**Document passage:**

McGowan is an advocate for authoritative parenting which, while not permissive, allows children to understand the reasoning behind clearly defined boundaries and rules, which he claims allows children to make informed moral judgements where no situation specific rules have been pre-set. He further states that indoctrination impedes a child's moral development.

Between 2007 and 2014 he wrote a blog, The Meming of Life: on secular parenting and other natural wonders. He currently writes about mortality at the Patheos blog The Lucky Ones and about music at Unweaving the Score.

Voices of Unbelief: Documents from Atheists and Agnostics, edited by McGowan and published in September 2012, is a collection of documents from atheists and agnostics throughout history. In March 2013, McGowan's book Atheism for Dummies was released by Wiley Publishing. August 2014 saw the release of In Faith and in Doubt, the first comprehensive resource for secular/religious mixed marriages. A second edition of Parenting Beyond Belief with new contributors was released in 2016, and Sharing Reality: How to Bring Secularism and Science to an Evolving Religious World (co-authored with Jeff T. Haley) was published in 2017. He is currently at work on a book about how music communicates emotion.

In January 2018, McGowan presented a TEDx talk in Atlanta on the changing nature of religion and irreligion in America.

In late 2018, McGowan launched three podcasts about music (How Music Does That), raising kids without religion (Raising Freethinkers) and death (The Lucky Ones). He also appears as a regular guest on Parenting Beyond Belief, published by the Atheist Community of Austin.

**Supplied material:**
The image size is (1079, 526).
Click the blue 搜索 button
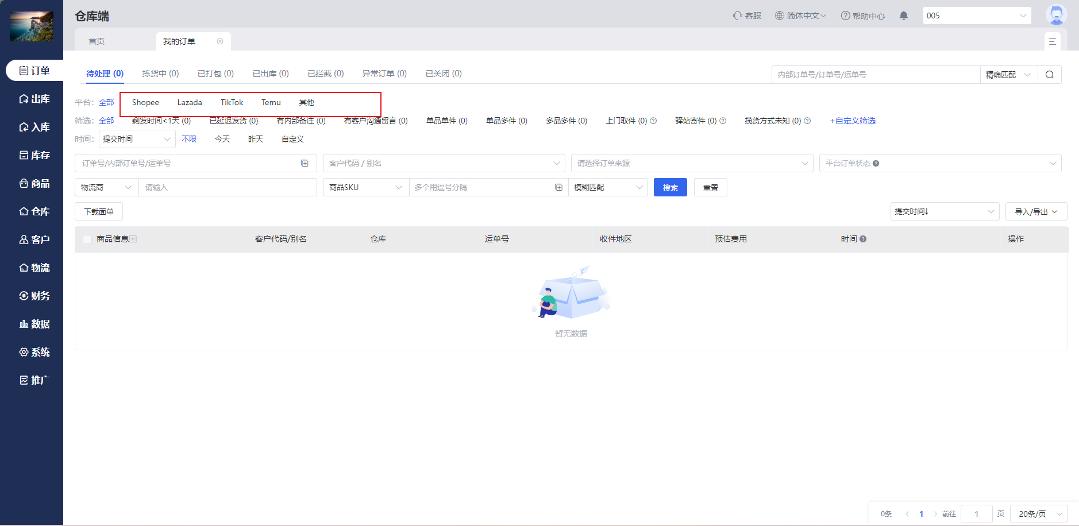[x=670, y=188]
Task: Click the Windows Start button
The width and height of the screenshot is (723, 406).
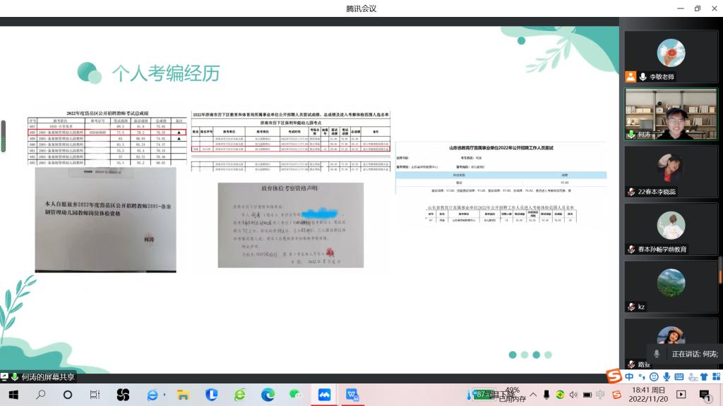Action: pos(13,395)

**Tasks for this exercise:**
- a) Using the passage about McGowan, decide whether each statement agrees with it: (i) McGowan wrote The Meming of Life blog from 2007 to 2014; (ii) Wiley Publishing released Atheism for Dummies in March 2012; (iii) McGowan gave a TEDx talk in Atlanta in January 2018. Answer yes or no for each and quote the words of the passage that decide it.
- b) Reproduce the passage about McGowan word for word, starting at "Voices of Unbelief: Documents" and ending at "music communicates emotion.".
- c) Resume the passage about McGowan after its last sentence and keep writing it.

**Outputs for the tasks:**
- a)
(i) Yes: "Between 2007 and 2014 he wrote a blog, The Meming of Life: on secular parenting and other natural wonders."
(ii) No: "In March 2013, McGowan's book Atheism for Dummies was released by Wiley Publishing."
(iii) Yes: "In January 2018, McGowan presented a TEDx talk in Atlanta on the changing nature of religion and irreligion in America."

- b)
Voices of Unbelief: Documents from Atheists and Agnostics, edited by McGowan and published in September 2012, is a collection of documents from atheists and agnostics throughout history. In March 2013, McGowan's book Atheism for Dummies was released by Wiley Publishing. August 2014 saw the release of In Faith and in Doubt, the first comprehensive resource for secular/religious mixed marriages. A second edition of Parenting Beyond Belief with new contributors was released in 2016, and Sharing Reality: How to Bring Secularism and Science to an Evolving Religious World (co-authored with Jeff T. Haley) was published in 2017. He is currently at work on a book about how music communicates emotion.

- c)
== Philanthropic work ==
In 2005 while visiting St. Mark's Episcopal Cathedral in Minneapolis, McGowan realized the atheist community lacked a systematic way to donate to charity, such as the church has with tithing or collection plate donations. The idea developed, and by 2009 McGowan had set up Foundation Beyond Belief (FBB), a nonprofit organization designed to encourage and facilitate charitable giving and volunteering among humanists and atheists. The Foundation selects four charitable organizations per quarter, one in each of the following cause areas:
- Education
- Poverty and Health
- Human Rights
- Natural World

Members join the foundation by signing up for a monthly automatic donation in the amount of their choice, then set up personal profiles to indicate how they would like their contribution distributed among the five categories. As of April 2016, the members of FBB have raised over $2 million for charities worldwide. McGowan has said he is happy to acknowledge the things religious communities do better than atheists such as fostering community and charitable giving, and learn from them.

FBB also sponsors more than 125 humanist volunteer teams in cities around the U.S., a Humanist Service Corps providing global service opportunities for nontheists, and Humanist Disaster Recovery Teams, a program coordinating humanist volunteers to respond on the ground after natural disasters.

In 2015 McGowan stepped down as executive director and was succeeded by Noelle George.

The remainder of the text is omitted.